Introduction

During a collecting trip to Portugal, a black stromatic pyrenomycete was collected on dead corticated branches of Quercus ilex. Microscopic analyses revealed a nectriaceous fungus, which could not be identified to genus or species, and also the familial affiliation remained unclear. The partial immersion of ascomata in a well-developed stroma and reddening of the ascomatal walls in KOH pointed towards Nectriaceae, but molecular phylogenetic analysis based on LSU rDNA, rpb1, rpb2 and tef1 sequences revealed a placement within Bionectriaceae. Based on this evidence, a new species of Stilbocrea is described.

Materials and methods

Culture preparation, isolates and specimens

Cultures were prepared from ascospores and maintained as described previously (Jaklitsch 2009). Germinating ascospores were placed on CMD (CMA: Sigma, St Louis, Missouri; supplemented with 2% (w/v) D(+)-glucose-monohydrate) or 2% malt extract agar (MEA; 2% w/v malt extract, 2% w/v agar-agar; Merck, Darmstadt, Germany). The plates were sealed with laboratory film and incubated at room temperature. Cultures used for the study of the asexual morph were grown on 2% MEA or CMD at room temperature (22 ± 3 °C) under alternating 12 h daylight and 12 h darkness. The ex-type culture was deposited at the Westerdijk Fungal Biodiversity Centre (CBS-KNAW), Utrecht, The Netherlands, and specimens in the Fungarium of the Institute of Botany, University of Vienna (WU). The following specimens of Stilbocrea macrostoma were sequenced for the phylogenetic analyses and/or used for morphological illustration and comparison but are not described in detail here: Panama, Parque Nacional Altos de Campana, on dead branch of an unidentified tree, 5 May 2012, E. Esquivel (WU 32032); culture SM, prepared and maintained on PDA (Merck). Sri Lanka, Nuwara Eliya, Hakgala Sanctuary Botanical Gardens, 12 Feb. 1984, I. Krisai-Greilhuber IK 2346 (WU 26101).

Morphological observations

Microscopic preparations were mounted in water, 3% potassium hydroxide (KOH) or lactic acid (LA). Stereomicroscopy illustrations and measurements were done with a Keyence VHX-6000 system. Light microscopy was performed with Nomarski differential interference contrast (DIC) using the Zeiss Axio Imager.A1 compound microscope, and images and data were gathered using the Zeiss Axiocam 506 colour digital camera and measured by using the Zeiss ZEN Blue Edition software. Measurements are reported as maxima and minima in parentheses and the mean plus and minus the standard deviation of a number of measurements given in parentheses.

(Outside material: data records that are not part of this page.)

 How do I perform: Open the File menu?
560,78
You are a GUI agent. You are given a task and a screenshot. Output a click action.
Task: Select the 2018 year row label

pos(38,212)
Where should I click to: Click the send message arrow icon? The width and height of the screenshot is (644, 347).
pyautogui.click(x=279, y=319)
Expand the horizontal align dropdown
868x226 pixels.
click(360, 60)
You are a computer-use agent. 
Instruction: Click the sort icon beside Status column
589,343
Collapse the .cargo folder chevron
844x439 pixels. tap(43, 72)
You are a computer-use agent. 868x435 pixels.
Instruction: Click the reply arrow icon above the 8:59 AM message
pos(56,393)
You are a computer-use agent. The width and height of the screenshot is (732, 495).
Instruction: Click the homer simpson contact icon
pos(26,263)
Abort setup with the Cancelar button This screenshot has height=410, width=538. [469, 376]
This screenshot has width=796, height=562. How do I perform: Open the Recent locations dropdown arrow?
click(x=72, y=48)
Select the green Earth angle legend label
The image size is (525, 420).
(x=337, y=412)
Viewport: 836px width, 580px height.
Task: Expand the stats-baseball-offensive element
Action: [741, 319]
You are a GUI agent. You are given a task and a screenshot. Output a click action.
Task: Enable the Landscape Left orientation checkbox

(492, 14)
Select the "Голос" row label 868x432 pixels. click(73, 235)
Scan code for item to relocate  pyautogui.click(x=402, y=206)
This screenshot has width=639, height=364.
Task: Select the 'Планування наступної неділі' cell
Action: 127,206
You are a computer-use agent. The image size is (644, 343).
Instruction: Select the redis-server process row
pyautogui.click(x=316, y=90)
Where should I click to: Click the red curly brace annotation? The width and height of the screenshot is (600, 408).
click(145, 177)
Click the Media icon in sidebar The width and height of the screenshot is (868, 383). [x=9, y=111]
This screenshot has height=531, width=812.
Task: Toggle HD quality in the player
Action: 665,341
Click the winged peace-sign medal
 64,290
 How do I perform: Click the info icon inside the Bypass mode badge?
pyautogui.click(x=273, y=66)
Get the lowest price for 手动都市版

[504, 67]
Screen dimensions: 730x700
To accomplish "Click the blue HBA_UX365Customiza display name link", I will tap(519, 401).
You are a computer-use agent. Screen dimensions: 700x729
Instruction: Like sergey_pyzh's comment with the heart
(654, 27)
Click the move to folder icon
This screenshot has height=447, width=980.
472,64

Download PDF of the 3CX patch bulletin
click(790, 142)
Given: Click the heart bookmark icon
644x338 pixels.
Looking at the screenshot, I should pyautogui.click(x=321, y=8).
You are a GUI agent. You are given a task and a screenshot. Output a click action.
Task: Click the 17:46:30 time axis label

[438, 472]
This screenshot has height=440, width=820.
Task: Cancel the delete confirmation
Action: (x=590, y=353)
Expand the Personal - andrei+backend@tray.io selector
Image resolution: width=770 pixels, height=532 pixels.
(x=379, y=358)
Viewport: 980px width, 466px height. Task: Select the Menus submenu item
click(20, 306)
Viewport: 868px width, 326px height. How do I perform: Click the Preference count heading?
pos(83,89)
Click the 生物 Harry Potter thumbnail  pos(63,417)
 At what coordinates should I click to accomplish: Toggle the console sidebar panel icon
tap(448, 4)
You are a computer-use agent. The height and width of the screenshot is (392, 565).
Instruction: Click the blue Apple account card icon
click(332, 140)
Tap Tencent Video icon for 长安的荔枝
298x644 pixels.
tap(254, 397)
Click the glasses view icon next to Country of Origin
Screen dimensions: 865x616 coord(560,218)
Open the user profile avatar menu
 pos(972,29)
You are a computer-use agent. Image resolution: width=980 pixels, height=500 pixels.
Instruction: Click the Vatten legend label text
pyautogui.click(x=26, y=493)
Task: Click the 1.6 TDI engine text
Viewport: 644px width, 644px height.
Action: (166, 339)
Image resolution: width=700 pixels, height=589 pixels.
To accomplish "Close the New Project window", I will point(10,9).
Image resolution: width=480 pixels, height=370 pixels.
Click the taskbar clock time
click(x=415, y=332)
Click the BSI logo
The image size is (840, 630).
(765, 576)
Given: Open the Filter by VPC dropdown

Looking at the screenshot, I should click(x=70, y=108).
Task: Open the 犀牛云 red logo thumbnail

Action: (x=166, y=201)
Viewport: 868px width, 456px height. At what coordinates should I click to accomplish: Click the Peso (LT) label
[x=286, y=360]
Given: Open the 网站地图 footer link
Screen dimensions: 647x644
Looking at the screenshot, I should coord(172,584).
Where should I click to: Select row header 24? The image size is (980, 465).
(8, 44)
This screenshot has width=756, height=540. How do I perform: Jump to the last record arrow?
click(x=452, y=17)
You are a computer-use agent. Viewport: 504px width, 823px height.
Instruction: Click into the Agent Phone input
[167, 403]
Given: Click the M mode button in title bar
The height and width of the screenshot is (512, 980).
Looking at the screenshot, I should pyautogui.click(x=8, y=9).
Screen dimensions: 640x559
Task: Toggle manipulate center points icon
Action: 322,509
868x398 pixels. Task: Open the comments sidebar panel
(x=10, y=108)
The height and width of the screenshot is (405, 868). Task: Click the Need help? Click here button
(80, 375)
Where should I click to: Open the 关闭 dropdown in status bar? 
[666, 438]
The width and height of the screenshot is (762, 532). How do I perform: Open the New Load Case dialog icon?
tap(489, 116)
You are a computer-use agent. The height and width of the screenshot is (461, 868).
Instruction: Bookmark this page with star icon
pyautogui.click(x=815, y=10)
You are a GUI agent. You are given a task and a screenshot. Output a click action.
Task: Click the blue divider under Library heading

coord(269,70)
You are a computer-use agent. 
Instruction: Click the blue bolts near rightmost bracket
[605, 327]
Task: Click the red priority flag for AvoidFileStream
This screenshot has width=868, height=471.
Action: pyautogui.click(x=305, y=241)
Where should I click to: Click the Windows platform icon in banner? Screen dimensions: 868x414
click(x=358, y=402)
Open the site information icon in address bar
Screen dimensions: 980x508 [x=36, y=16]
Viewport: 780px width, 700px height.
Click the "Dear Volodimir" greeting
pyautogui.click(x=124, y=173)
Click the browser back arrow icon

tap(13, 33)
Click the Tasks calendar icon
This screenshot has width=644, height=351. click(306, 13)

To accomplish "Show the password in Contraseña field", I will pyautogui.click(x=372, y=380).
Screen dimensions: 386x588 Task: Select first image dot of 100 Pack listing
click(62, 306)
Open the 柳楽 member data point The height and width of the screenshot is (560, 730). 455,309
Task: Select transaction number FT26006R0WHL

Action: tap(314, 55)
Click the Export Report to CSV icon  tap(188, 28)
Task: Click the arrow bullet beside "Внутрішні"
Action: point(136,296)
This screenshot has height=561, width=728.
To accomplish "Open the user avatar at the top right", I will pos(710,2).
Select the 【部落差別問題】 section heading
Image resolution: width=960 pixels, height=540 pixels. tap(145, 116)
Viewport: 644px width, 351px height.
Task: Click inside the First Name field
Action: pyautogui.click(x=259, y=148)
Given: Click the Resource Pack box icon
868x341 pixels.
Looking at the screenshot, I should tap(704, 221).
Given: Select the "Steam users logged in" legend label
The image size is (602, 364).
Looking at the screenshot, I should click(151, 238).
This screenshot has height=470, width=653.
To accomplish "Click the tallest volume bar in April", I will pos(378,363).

DNA extraction, PCR and sequencing

Growth of liquid culture and extraction of genomic DNA was done according to Voglmayr and Jaklitsch (2011), using the DNeasy Plant Mini Kit (QIAgen GmbH, Hilden, Germany). To confirm the identity of the culture, DNA was also extracted from stromata following the protocol of Voglmayr and Jaklitsch (2011) for herbarium specimens, but using the DNeasy Plant Mini Kit. The complete ITS region and D1 and D2 domains of 28S rDNA region (ITS-LSU) were amplified with primers V9G (de Hoog and Gerrits van den Ende 1998) and LR5 (Vilgalys and Hester 1990), a ca. 750 bp fragment of the RNA polymerase II subunit 1 (rpb1) gene with primers RPB1-Ac (Schoch et al. 2012) and RPB1Cr (Sung et al. 2007b), a ca. 1.1 kb fragment of the RNA polymerase II subunit 2 (rpb2) gene with primers fRPB2-5F and fRPB2-7cR (Liu et al. 1999) or dRPB2-5f and dRPB2-7r (Voglmayr et al. 2016) and a ca. 1.4 kb fragment of the translation elongation factor 1-α (tef1) gene with primers EF1-728F (Carbone and Kohn 1999) and EF1-2218R (Rehner and Buckley 2005). From stromatal DNA, only the ITS-LSU was amplified and sequenced. PCR was performed with a Taq polymerase, with annealing temperatures of 55 °C for ITS-LSU, tef1 and rpb2 (primer pair fRPB2-5F, fRPB2-7cR) and 51 °C for rpb1 and rpb2 (primer pair dRPB2-5f, dRPB2-7r). PCR products were purified using an enzymatic PCR cleanup (Werle et al. 1994) as described in Voglmayr and Jaklitsch (2008). DNA was cycle-sequenced using the ABI PRISM Big Dye Terminator Cycle Sequencing Ready Reaction Kit v. 3.1 (Applied Biosystems, Warrington) and the PCR primers; in addition, primers ITS4 (White et al. 1990), LR3 (Vilgalys and Hester 1990) and LR2R-A (Voglmayr et al. 2012) were used for the ITS-LSU region. Sequencing was performed on an automated DNA sequencer (ABI 3730xl Genetic Analyser, Applied Biosystems).

Phylogenetic analyses

As the LSU rDNA is the most representative marker available for many genera of Bionectriaceae, an extended LSU matrix was produced for phylogenetic analyses. For this, the sequence matrix of Jaklitsch and Voglmayr (2011a) was supplemented with selected sequences from Summerbell et al. (2011) and a few additional GenBank sequences. Only few rpb1, rpb2 and tef1 sequences of Bionectriaceae were available from GenBank to phylogenetically place Stilbocrea. For the same reason, ITS rDNA was not phylogenetically analysed. The GenBank accession numbers of sequences downloaded for phylogenetic analyses are given in Table 1 and in the phylogenetic trees (Figs. 1 and 2), following the taxon names. Generic classification of the Nectriaceae follows Lombard et al. (2015), of Stachybotryaceae Lombard et al. (2016) and of Bionectriaceae the taxonomy implemented in NCBI GenBank, with a few additions of recently published new genera.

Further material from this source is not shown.